In 1875, Victor Guérin found the village to be divided into two parts, and built of adobe  bricks or volcanic stones. In 1881, the PEF's Survey of Western Palestine described it as a village of  200 inhabitants who cultivated the surrounding plain.

G. Schumacher, who visited the site in 1883, described the village as being inhabited mostly by people who immigrated there from Algiers.

Samakh was the location of one of the first airfields in Palestine, built by the Turks (with German assistance) in 1917 for military use.

Battle of Samakh

The village and its railway station were the site of a battle between British/Australian and German/Turkish forces in World War I. The battle ended in an Allied victory and opened up the way to Damascus for General Allenby's troops. It was described by Field Marshal Wavell as the most fierce and cruel battle in the Palestinian theater.

British Mandate era

1920 events

Growth
In the 1922 census of Palestine, conducted  by the British Mandate authorities, Samakh, together with Al-Hamma, had a total population of 976. Of these, 922 were Muslims, 28 Jews, one follower of the Baháʼí Faith and 25 Christians; where the Christians were 6 Orthodox, 1 Roman Catholic, 2 Melkite, 11 Armenian and 5 Anglican. In the 1931 census the population had increased to 1900; 4 Druse, 76 Christians, 40 Jews and 1780 Muslims, in  a total of 480 houses.

In 1923 a local council was created, which still administered Samakh by  1945. The council's expenditure grew steadily, from P£310 in 1929 to P£1,100 in 1944.

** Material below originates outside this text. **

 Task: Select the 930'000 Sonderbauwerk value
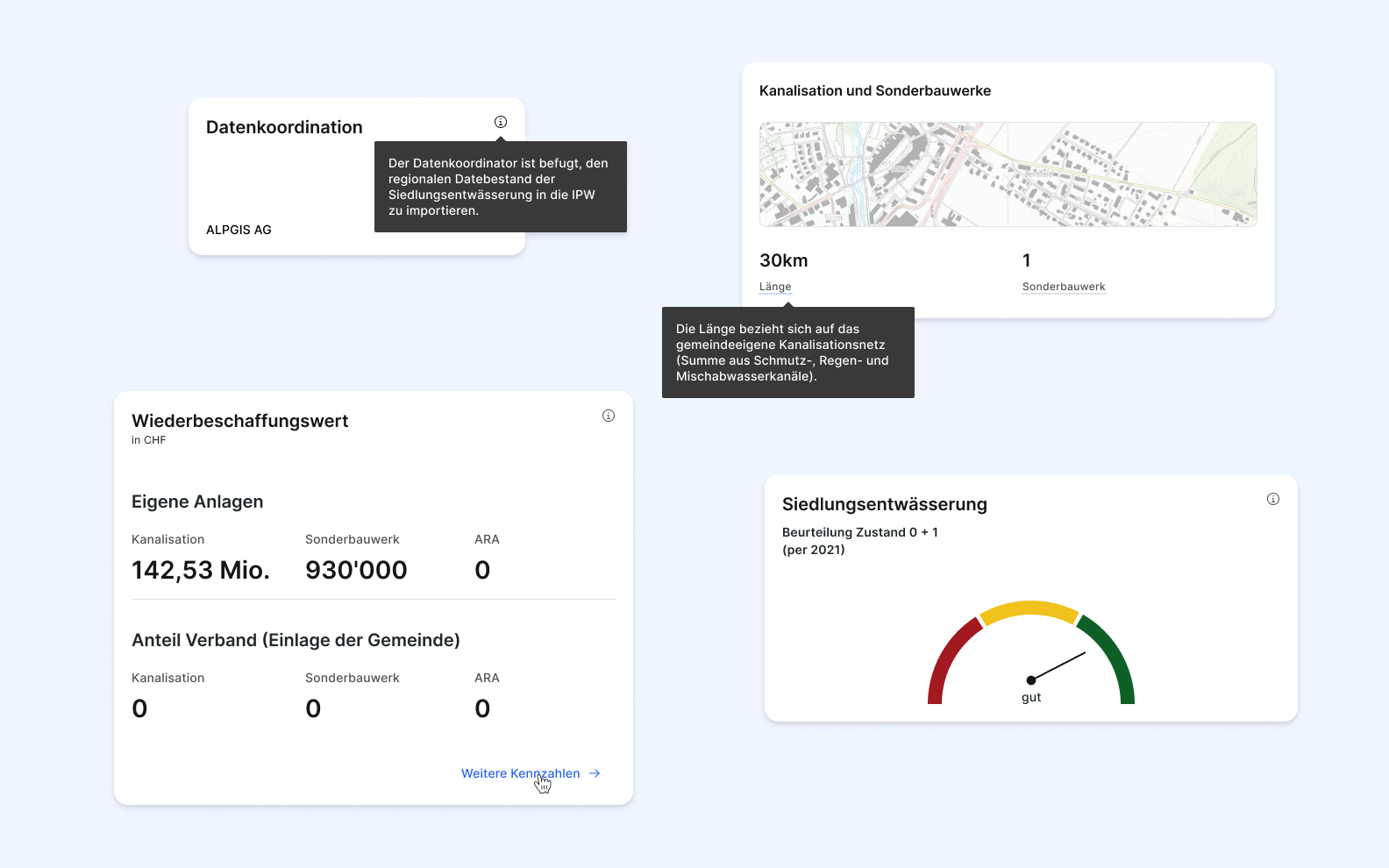356,570
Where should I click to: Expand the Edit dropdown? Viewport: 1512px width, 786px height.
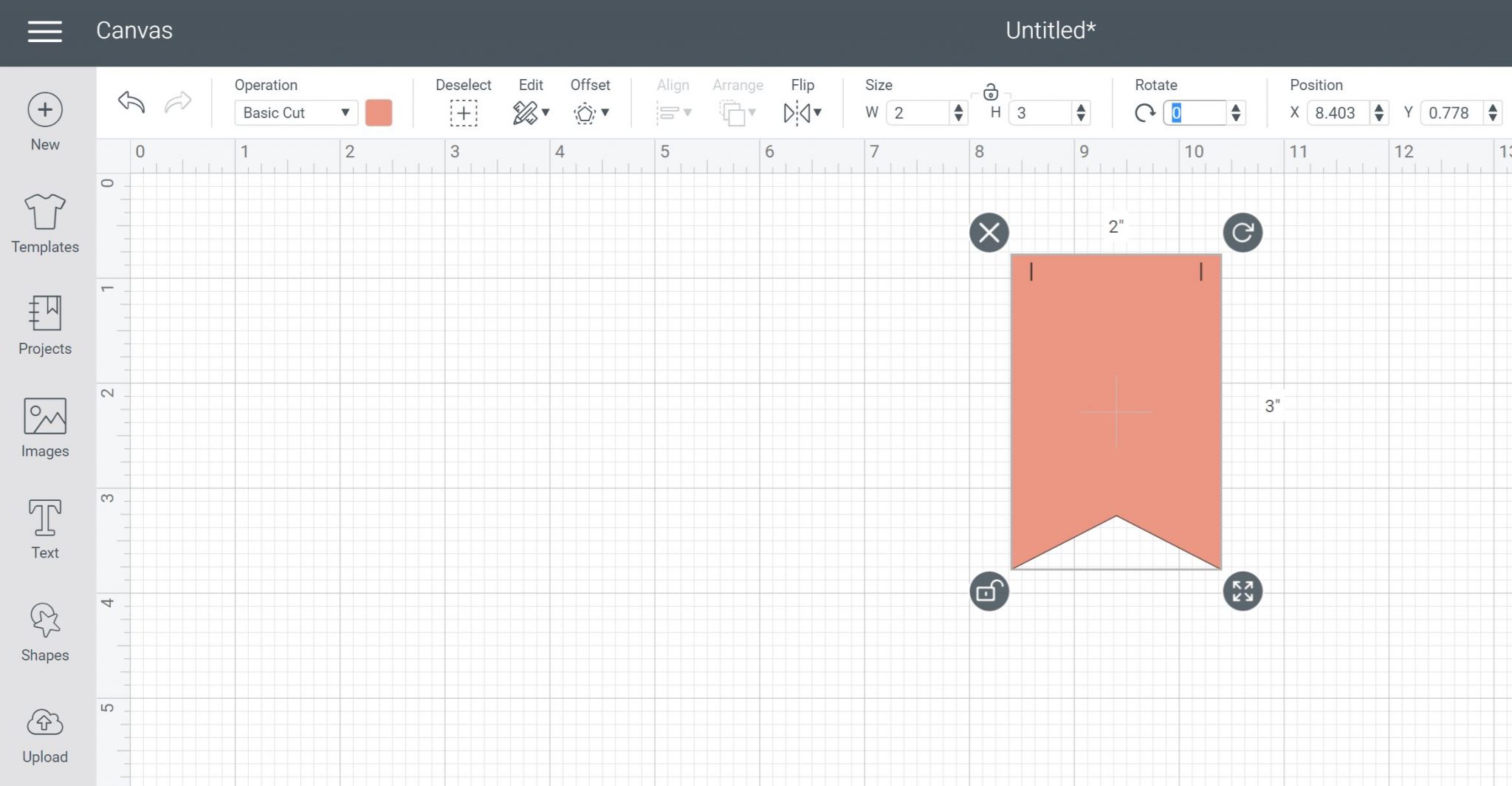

In 1929–1935, the airfield in Samakh was used for Imperial Airways passenger services as a stop en route to Baghdad and further to Karachi. Difficult weather conditions in the area led to destruction of a Hannibal aircraft, and to relocation of the passenger services to Gaza.

In the 1944/45 statistics, the population of Samakh had increased to 3,320 Muslims, 130 Christians and 10 of other faiths, a total of 3,460 persons. The majority of the population belonged to the settled Bedouin tribes of the 'Arab al-Suqur and 'Arab al-Bashatiwa. The village had two schools, one for boys and another for girls. Their chief crops were bananas and grain; in 1944/45 8,523 dunums were planted in cereals, while 239 dunams were built-up (urban) land.

1948 events
The village was captured by the Haganah in the 1947–1948 Civil War in Mandatory Palestine, along with the British border guard base nearby, and became a military outpost.

Israeli period
Samakh that changed hands twice in the Battles of the Kinarot Valley, between the Haganah and the Syrian Army. On May 21, 1949, after the Syrian retreat, the Haganah set up a position in Samakh.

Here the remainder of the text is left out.